Data records
=== Begin Enclosure ===
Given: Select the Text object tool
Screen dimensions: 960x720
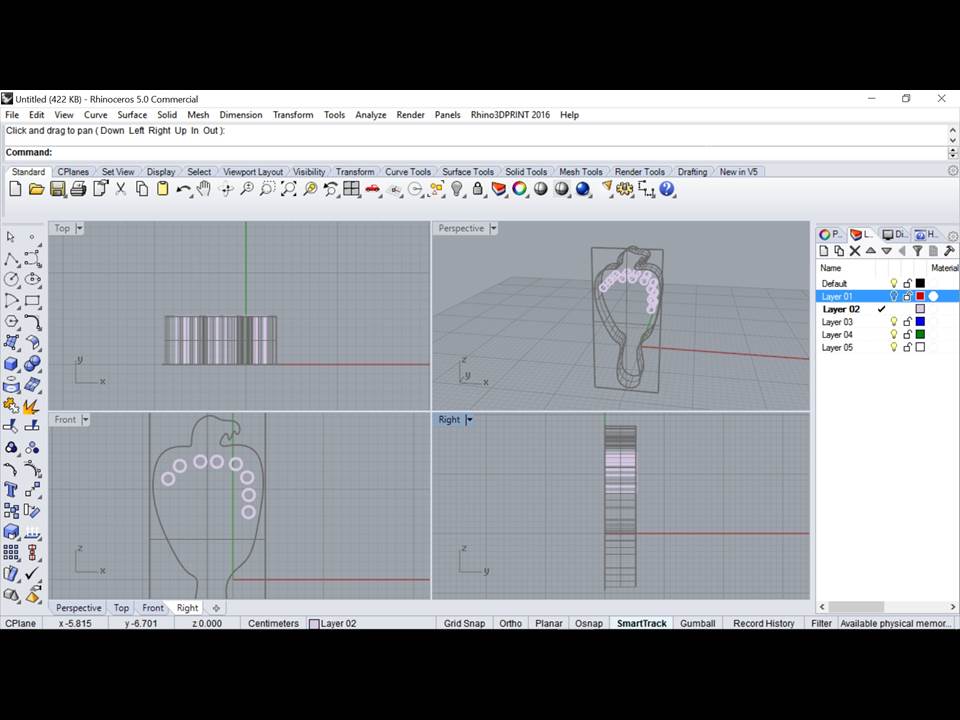Looking at the screenshot, I should pos(11,489).
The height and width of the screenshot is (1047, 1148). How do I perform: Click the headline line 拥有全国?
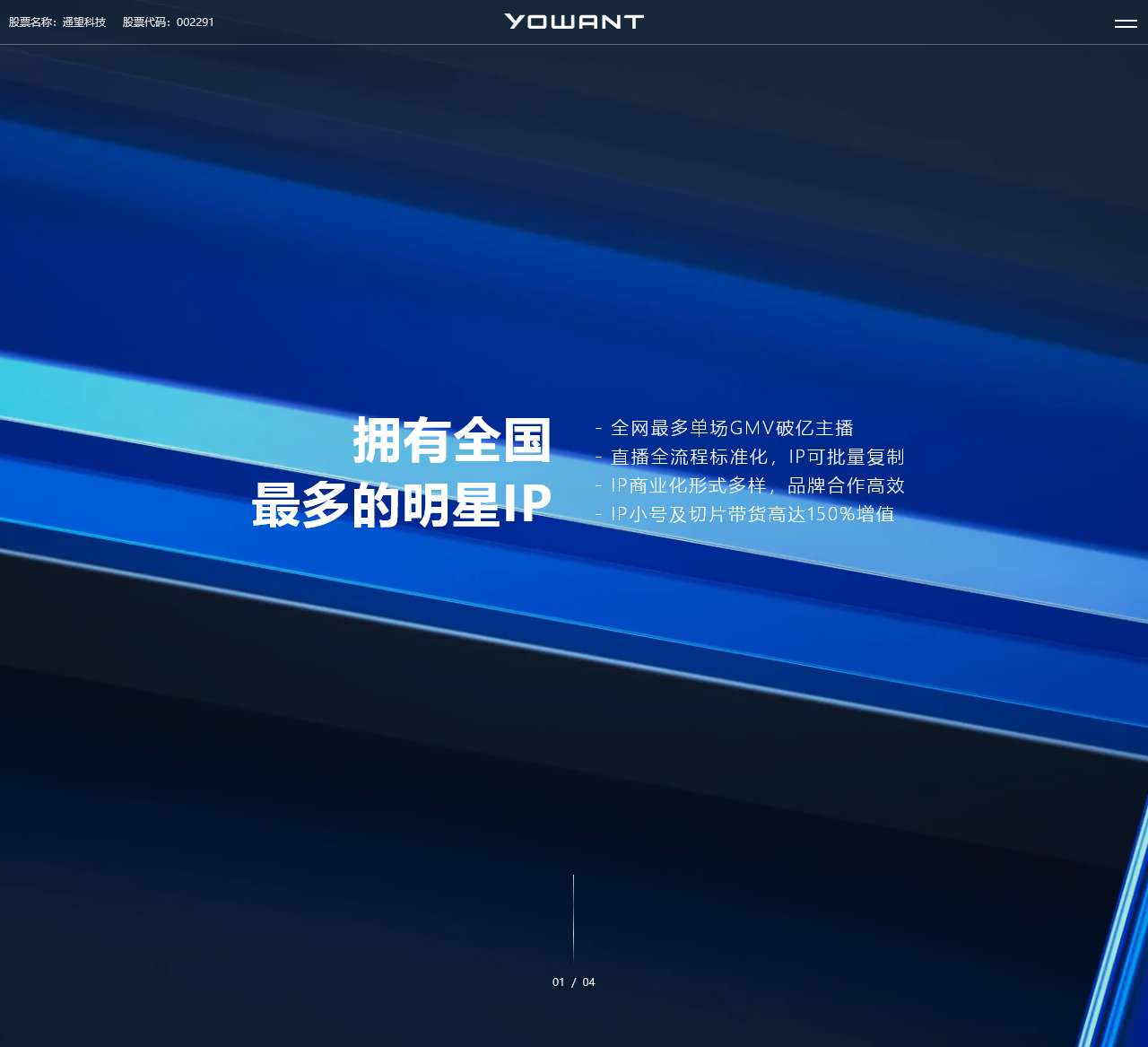tap(452, 440)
=== End Enclosure ===
◆ **To do**: Please print the entries exactly as they stand. Images are not part of the copy.

◆ **Your response**:
Given: Select the Text object tool
Screen dimensions: 960x720
Looking at the screenshot, I should pos(11,489).
The height and width of the screenshot is (1047, 1148). How do I perform: Click the headline line 拥有全国?
tap(452, 440)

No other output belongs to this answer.